TERUNGKAP! Gerilya ke Kampus-Kampus, Demi Amandemen Konstitusi
Sejumlah ahli hukum tata negara khawatir amendemen UUD 1945 menjadi kuda troya yang ditunggangi banyak kepentingan politik.
Majelis Permusyawaratan Rakyat (MPR) terus menggulirkan rencana amendemen Undang-Undang Dasar 1945 meski ditentang banyak kalangan. Dengan janji amendemen terbatas, hanya untuk menghidupkan kembali Garis-Garis Besar Haluan Negara (GBHN), belakangan ini MPR giat menggalang dukungan ke sejumlah universitas.
Dikutip dari liputan KORAN TEMPO (18/3/2021), Wakil Ketua Bidang Pengkajian Ketatanegaraan MPR, Sjarifuddin Hasan, mengatakan kampus memiliki peran strategis dalam inisiatif pengaktifan kembali GBHN, yang dimodifikasi namanya oleh MPR menjadi Pokok-Pokok Haluan Negara (PPHN). Secara kelembagaan, MPR pun aktif menjaring masukan dari para akademikus di perguruan tinggi berkaitan dengan upaya menghidupkan kembali GBHN.
Menurut Sjarifuddin, masukan dari kampus diperlukan untuk mempertajam alternatif bentuk hukum yang akan dipilih MPR dalam menyusun GBHN. "Kami perlu mensosialisasi rencana menghidupkan GBHN ini ke para akademikus secara menyeluruh,” kata dia kepada Tempo, kemarin (17/3/2021).
Salah satu perguruan tinggi yang menjadi mitra MPR adalah Universitas Airlangga. Sejak 2016, MPR menggelar focus group discussion (FGD) bersama sejumlah guru besar Unair yang membahas wacana GBHN sebagai salah satu panduan dalam perencanaan pembangunan.

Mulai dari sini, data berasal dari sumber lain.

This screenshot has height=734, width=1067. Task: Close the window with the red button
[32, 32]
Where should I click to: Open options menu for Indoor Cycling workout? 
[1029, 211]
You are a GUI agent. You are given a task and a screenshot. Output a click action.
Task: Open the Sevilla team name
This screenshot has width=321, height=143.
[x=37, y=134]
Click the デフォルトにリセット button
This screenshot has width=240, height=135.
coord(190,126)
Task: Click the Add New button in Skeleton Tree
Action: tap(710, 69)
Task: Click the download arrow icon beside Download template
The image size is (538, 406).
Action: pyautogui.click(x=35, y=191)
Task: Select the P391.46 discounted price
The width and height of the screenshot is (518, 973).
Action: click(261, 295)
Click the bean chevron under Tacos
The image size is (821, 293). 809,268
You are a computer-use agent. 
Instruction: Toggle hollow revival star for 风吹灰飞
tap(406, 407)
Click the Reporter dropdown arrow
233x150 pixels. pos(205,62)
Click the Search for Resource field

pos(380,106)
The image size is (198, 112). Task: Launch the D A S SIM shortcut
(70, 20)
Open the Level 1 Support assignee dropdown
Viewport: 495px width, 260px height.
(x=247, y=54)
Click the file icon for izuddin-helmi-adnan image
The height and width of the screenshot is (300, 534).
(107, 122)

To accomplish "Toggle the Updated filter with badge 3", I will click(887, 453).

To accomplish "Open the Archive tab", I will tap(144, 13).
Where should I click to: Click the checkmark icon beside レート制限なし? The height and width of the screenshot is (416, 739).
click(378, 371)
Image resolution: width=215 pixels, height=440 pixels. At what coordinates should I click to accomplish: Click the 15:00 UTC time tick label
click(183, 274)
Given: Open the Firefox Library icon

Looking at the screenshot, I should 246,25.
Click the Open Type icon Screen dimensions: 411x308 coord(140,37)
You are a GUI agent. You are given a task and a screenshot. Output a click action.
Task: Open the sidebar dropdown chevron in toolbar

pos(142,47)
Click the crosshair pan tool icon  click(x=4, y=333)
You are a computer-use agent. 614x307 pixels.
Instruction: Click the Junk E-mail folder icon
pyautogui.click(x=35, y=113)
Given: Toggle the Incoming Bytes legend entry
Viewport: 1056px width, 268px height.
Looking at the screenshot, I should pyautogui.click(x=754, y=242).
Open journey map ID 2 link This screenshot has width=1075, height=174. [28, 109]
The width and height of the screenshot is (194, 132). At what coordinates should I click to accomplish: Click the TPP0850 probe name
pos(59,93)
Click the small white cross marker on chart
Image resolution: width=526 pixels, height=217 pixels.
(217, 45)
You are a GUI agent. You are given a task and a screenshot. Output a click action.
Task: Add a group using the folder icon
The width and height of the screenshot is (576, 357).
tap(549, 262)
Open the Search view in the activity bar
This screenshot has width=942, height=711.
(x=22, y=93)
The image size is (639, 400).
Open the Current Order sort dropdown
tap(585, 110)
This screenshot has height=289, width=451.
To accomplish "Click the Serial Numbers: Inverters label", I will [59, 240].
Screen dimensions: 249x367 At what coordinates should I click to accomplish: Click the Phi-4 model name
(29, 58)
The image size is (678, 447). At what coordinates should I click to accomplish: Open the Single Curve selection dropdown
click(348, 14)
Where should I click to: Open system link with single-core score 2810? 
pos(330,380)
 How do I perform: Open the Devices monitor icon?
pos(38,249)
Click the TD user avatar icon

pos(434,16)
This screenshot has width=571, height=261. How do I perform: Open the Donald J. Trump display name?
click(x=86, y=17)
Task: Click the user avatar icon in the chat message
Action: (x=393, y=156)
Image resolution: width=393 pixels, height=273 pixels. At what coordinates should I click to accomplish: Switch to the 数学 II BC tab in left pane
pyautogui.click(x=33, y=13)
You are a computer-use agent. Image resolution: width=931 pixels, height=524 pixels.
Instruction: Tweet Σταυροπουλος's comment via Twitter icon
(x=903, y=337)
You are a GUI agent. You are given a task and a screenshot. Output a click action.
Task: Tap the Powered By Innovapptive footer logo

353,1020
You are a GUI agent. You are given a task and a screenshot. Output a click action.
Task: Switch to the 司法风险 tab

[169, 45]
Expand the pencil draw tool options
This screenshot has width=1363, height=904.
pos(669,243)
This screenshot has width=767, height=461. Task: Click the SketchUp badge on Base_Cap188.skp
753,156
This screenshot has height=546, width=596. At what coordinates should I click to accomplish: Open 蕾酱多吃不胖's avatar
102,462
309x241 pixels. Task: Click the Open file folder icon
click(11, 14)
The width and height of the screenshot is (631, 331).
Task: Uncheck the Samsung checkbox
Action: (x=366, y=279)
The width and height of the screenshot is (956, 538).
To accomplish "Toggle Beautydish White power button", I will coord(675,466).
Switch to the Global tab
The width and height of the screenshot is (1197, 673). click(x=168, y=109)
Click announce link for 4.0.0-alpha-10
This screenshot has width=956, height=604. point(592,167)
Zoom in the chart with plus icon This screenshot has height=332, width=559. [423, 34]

Selasa lalu, melalui Pusat Studi Konstitusi dan Ketatapemerintahan (PSKK), Unair menggaet Universitas Islam Negeri Sunan Ampel menggelar seminar dengan topik senada. Seminar turut mengundang Kepala Biro Pengkajian MPR, Yana Indrawan.
Bulan lalu, MPR juga menyambangi Universitas Gadjah Mada (UGM) dengan tujuan serupa. Wakil Ketua MPR, Fadel Muhammad, menemui Rektor UGM, Panut Mulyono, dan menyerahkan berkas sebanyak sepuluh halaman yang berisi poin-poin tentang PPHN.
Kampus lainnya yang didatangi MPR adalah Universitas Katolik Parahyangan (Unpar), Bandung.
Universitas Padjadjaran juga diminta melakukan riset tentang rencana pemberlakuan kembali GBHN ini.
Tak hanya menyelenggarakan seminar di kampus-kampus, MPR juga menggandeng Forum Rektor Indonesia untuk menggaungkan rencana pengaktifan lagi haluan negara.
Di luar gedung parlemen, PDIP telah menggaungkan ide untuk menghidupkan kembali GBHN sejak kongres partai itu di Bali, Agustus 2019. PDIP ingin pengembalian GBHN diwujudkan lewat amendemen Undang-Undang Dasar 1945.
Anggota Badan Pengkajian MPR dari Fraksi PDIP, Hendrawan Supratikno, mengatakan pembentukan PPHN menjadi salah satu prioritas kerja MPR. "Setelah MPR periode lalu membuat kajian, MPR periode sekarang lebih berfokus pada PPHN,” katanya.
Kecemasan Ahli Hukum Tata Negara
Berbeda dengan sikap para pemimpin universitas, sejumlah ahli hukum tata negara justru cemas rencana amendemen konstitusi ini akan melebar.
Mereka khawatir pembahasan PPHN (Pokok-Pokok Haluan Negara/GBHN) akan menjadi semacam kuda troya yang akan ditunggangi banyak kepentingan politik.
Misalnya, yang paling dicemaskan para ahli hukum adalah menggunakan pembahasan PPHN untuk memasukkan agenda memperpanjang masa jabatan presiden menjadi tiga periode. Peluang untuk mengembalikan pemilihan presiden oleh MPR juga terbuka lebar.
"Sekali dibuka (amandemen UUD), agenda pembahasan bisa menjadi liar,” kata ahli hukum tata negara Universitas Airlangga, R. Herlambang Perdana Wiratraman, kemarin, Rabu (17/3/2021).